※画像はイメージです。布都御魂
Futsunomitama
別名: 布都御魂剣(ふつのみたまのつるぎ)・韴霊剣・石上神宮所蔵
解説
布都御魂(ふつのみたま)は、奈良県天理市に鎮座する石上神宮(いそのかみじんぐう)に御神体として祀られる古代の神剣であり、日本最古級の神剣として広く知られる。「布都御魂」という名はその霊威そのものを指す神名であり、剣そのものは「布都御魂剣(ふつのみたまのつるぎ)」とも呼ばれ、古来より武の神・物部氏の至宝として崇められてきた。
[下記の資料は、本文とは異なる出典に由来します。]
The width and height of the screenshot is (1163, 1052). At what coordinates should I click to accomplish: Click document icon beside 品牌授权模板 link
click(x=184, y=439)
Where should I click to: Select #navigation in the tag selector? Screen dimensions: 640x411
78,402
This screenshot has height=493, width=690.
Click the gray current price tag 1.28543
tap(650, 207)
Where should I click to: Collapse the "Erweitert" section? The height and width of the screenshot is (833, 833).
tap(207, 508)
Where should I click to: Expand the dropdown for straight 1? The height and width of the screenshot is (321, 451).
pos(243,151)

石上神宮は物部氏(もののべうじ)が古代に奉祀した神社であり、神宮の禁足地(きんそくち)は明治時代まで長らく人の立ち入りが禁じられていた。1874年(明治7年)、大宮司・菅政友(かん まさとも)の指揮のもとで禁足地の発掘調査が行われた際、地中から多数の古代刀剣・鏡・勾玉などの神宝が発見された。その中に含まれていたのが布都御魂剣であり、鉄製の直刀という形態から弥生時代から古墳時代にかけての製作と推定されている。剣は現在も石上神宮の御神体として厳重に保管されており、一般への公開は行われていない。
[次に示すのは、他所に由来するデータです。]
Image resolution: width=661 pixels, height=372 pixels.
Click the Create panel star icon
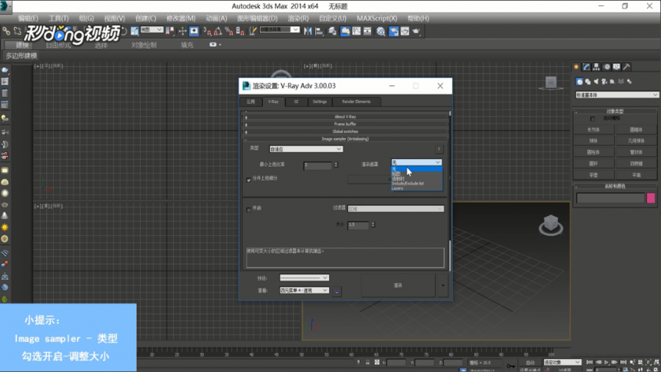click(576, 67)
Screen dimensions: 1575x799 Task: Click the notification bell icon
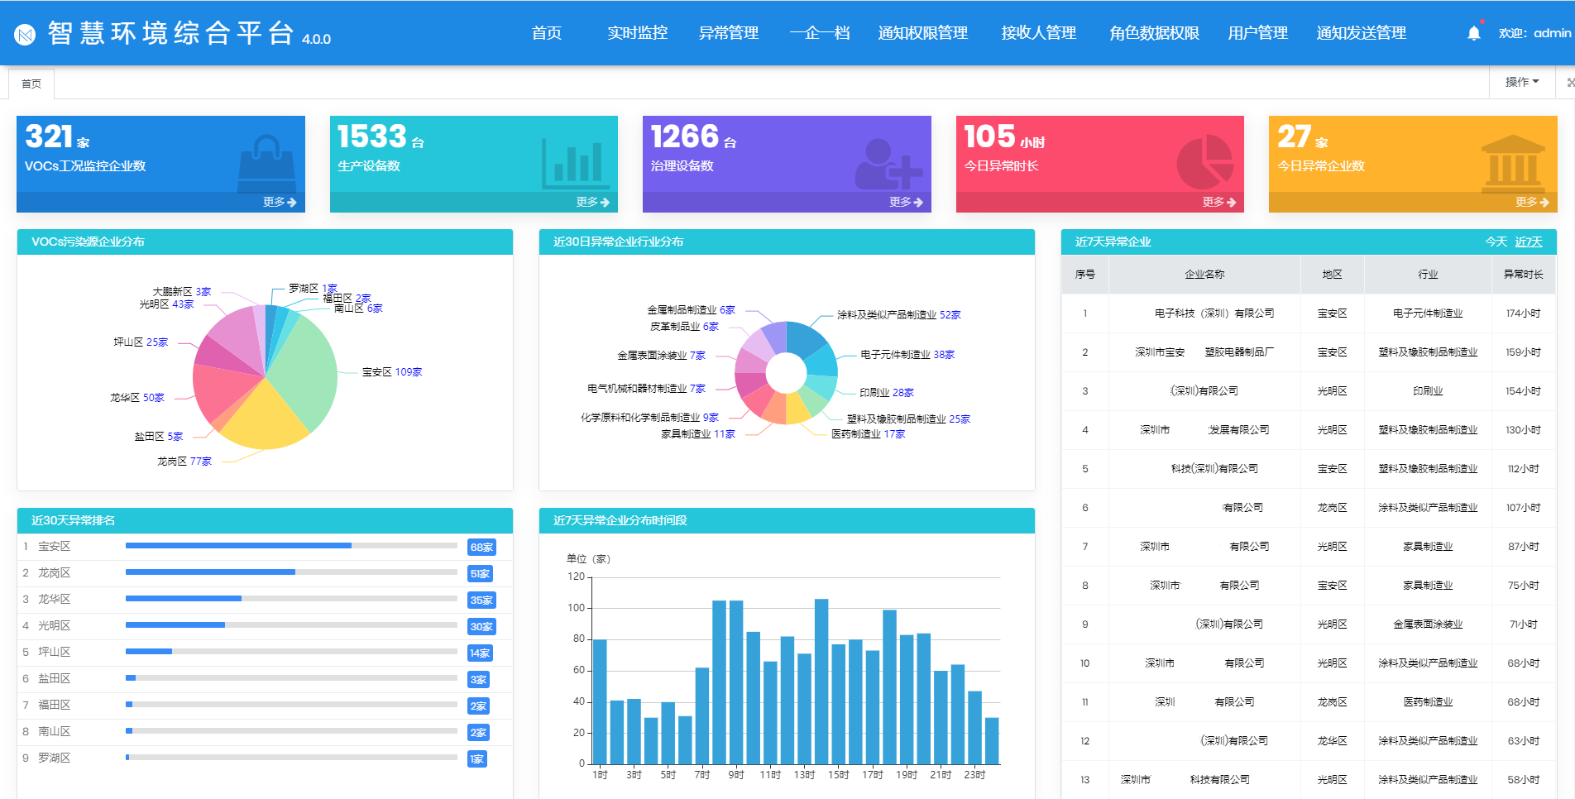point(1473,33)
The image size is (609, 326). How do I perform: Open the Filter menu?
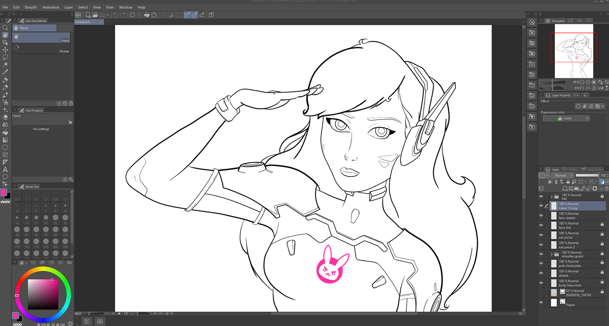[x=110, y=7]
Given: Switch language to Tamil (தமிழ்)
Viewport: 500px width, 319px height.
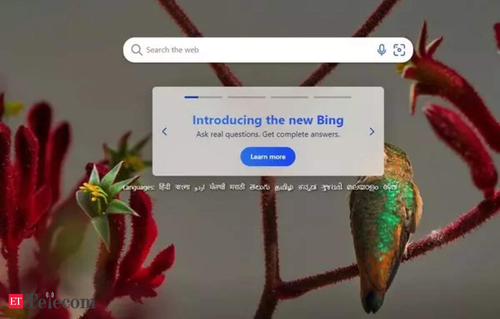Looking at the screenshot, I should tap(284, 187).
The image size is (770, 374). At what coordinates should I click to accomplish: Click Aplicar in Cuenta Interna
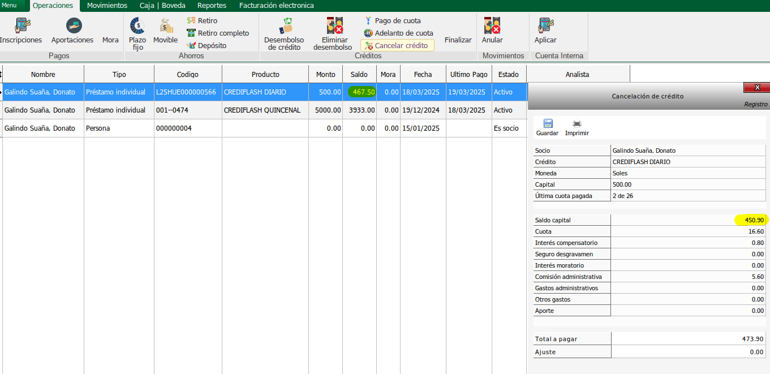click(x=545, y=26)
刀身の形態は、現在我々が「日本刀」として親しむ反りのある湾曲した刀とは全く異なる、直線的な「直刀(じきとう)」である。中国大陸・朝鮮半島からもたらされた鉄器文化の影響を色濃く受けた古代の鉄製剣であり、反りのある日本刀が成立する平安時代以前の、日本列島における刀剣文化の源流を示す貴重な遺品として学術的価値は計り知れない。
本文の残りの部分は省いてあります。